Input data Block Start
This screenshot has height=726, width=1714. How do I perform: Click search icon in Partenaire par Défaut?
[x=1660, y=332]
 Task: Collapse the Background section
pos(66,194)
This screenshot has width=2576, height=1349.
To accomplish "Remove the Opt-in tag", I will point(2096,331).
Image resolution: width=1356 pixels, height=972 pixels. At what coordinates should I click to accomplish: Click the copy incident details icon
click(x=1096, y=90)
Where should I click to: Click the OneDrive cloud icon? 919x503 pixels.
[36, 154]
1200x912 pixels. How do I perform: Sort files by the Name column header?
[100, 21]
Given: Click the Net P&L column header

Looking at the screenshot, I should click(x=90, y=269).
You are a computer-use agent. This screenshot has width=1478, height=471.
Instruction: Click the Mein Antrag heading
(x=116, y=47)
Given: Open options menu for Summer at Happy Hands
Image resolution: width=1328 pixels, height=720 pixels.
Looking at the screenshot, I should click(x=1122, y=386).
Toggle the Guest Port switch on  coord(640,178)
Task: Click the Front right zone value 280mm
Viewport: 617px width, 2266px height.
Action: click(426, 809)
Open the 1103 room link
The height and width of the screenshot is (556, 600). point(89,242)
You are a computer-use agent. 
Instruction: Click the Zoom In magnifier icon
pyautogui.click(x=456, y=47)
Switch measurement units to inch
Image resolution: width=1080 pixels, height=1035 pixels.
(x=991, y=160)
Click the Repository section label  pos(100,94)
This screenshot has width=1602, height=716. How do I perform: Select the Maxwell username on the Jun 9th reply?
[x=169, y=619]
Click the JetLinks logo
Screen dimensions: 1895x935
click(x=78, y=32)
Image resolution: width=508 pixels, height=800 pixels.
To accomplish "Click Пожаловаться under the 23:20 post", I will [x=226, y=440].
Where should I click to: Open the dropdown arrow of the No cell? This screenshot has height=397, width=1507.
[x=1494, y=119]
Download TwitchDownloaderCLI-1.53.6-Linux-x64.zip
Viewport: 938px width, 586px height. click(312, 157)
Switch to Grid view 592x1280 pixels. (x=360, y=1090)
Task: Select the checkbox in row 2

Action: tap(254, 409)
Input data Block End
Pick out each line above that includes "computer" and show it.

## Exercise result
You are a computer-use agent. This screenshot has width=1478, height=471.
You are a computer-use agent. 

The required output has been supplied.